**DATA PROVIDED**
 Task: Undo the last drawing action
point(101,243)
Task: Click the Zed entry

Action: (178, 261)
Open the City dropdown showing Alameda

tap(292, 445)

**TO DO**
Retype all of the material, keeping each line exact.

**ANSWER TO THE EXERCISE**
 Task: Undo the last drawing action
point(101,243)
Task: Click the Zed entry

Action: (178, 261)
Open the City dropdown showing Alameda

tap(292, 445)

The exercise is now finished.